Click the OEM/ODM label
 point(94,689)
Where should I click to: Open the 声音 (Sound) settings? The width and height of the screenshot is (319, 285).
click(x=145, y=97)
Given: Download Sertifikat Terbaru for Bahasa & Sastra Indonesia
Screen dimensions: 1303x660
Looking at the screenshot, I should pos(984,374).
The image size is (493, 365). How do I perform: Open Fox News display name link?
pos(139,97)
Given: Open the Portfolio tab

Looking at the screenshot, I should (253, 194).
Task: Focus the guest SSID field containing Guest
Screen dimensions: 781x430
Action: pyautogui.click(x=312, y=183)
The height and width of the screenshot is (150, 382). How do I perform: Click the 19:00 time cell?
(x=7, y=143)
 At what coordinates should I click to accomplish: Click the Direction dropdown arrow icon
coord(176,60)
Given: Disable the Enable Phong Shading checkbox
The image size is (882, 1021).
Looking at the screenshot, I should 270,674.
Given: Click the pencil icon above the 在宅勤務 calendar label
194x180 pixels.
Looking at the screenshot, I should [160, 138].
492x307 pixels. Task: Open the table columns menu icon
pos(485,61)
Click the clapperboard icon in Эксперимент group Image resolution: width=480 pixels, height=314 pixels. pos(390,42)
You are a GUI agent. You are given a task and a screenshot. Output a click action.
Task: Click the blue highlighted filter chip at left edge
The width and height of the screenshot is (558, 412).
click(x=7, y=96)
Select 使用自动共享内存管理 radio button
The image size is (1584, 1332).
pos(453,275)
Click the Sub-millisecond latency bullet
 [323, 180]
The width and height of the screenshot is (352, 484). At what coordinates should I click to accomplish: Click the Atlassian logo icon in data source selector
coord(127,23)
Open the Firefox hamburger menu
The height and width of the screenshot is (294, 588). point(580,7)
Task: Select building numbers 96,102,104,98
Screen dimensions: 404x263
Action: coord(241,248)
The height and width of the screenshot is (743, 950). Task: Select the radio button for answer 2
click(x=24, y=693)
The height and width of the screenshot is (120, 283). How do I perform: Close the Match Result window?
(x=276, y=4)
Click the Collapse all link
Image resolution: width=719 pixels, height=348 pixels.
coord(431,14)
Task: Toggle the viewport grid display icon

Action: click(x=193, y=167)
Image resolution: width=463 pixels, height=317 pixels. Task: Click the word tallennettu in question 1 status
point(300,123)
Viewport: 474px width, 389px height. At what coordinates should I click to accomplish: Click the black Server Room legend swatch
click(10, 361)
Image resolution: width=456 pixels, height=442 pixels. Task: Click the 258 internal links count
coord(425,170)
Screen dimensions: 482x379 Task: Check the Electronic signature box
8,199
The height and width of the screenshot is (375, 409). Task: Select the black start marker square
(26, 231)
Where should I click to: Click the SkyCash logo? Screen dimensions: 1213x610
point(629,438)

○ ○ ○ ○

### Requirement
The records above should be restated word for word, please.

### Answer to the exercise
Click the OEM/ODM label
 point(94,689)
Where should I click to: Open the 声音 (Sound) settings? The width and height of the screenshot is (319, 285).
click(x=145, y=97)
Given: Download Sertifikat Terbaru for Bahasa & Sastra Indonesia
Screen dimensions: 1303x660
Looking at the screenshot, I should pos(984,374).
The image size is (493, 365). How do I perform: Open Fox News display name link?
pos(139,97)
Given: Open the Portfolio tab

Looking at the screenshot, I should (253, 194).
Task: Focus the guest SSID field containing Guest
Screen dimensions: 781x430
Action: pyautogui.click(x=312, y=183)
The height and width of the screenshot is (150, 382). How do I perform: Click the 19:00 time cell?
(x=7, y=143)
 At what coordinates should I click to accomplish: Click the Direction dropdown arrow icon
coord(176,60)
Given: Disable the Enable Phong Shading checkbox
The image size is (882, 1021).
Looking at the screenshot, I should 270,674.
Given: Click the pencil icon above the 在宅勤務 calendar label
194x180 pixels.
Looking at the screenshot, I should [160, 138].
492x307 pixels. Task: Open the table columns menu icon
pos(485,61)
Click the clapperboard icon in Эксперимент group Image resolution: width=480 pixels, height=314 pixels. pos(390,42)
You are a GUI agent. You are given a task and a screenshot. Output a click action.
Task: Click the blue highlighted filter chip at left edge
The width and height of the screenshot is (558, 412).
click(x=7, y=96)
Select 使用自动共享内存管理 radio button
The image size is (1584, 1332).
pos(453,275)
Click the Sub-millisecond latency bullet
 [323, 180]
The width and height of the screenshot is (352, 484). At what coordinates should I click to accomplish: Click the Atlassian logo icon in data source selector
coord(127,23)
Open the Firefox hamburger menu
The height and width of the screenshot is (294, 588). point(580,7)
Task: Select building numbers 96,102,104,98
Screen dimensions: 404x263
Action: coord(241,248)
The height and width of the screenshot is (743, 950). Task: Select the radio button for answer 2
click(x=24, y=693)
The height and width of the screenshot is (120, 283). How do I perform: Close the Match Result window?
(x=276, y=4)
Click the Collapse all link
Image resolution: width=719 pixels, height=348 pixels.
coord(431,14)
Task: Toggle the viewport grid display icon

Action: click(x=193, y=167)
Image resolution: width=463 pixels, height=317 pixels. Task: Click the word tallennettu in question 1 status
point(300,123)
Viewport: 474px width, 389px height. At what coordinates should I click to accomplish: Click the black Server Room legend swatch
click(10, 361)
Image resolution: width=456 pixels, height=442 pixels. Task: Click the 258 internal links count
coord(425,170)
Screen dimensions: 482x379 Task: Check the Electronic signature box
8,199
The height and width of the screenshot is (375, 409). Task: Select the black start marker square
(26, 231)
Where should I click to: Click the SkyCash logo? Screen dimensions: 1213x610
point(629,438)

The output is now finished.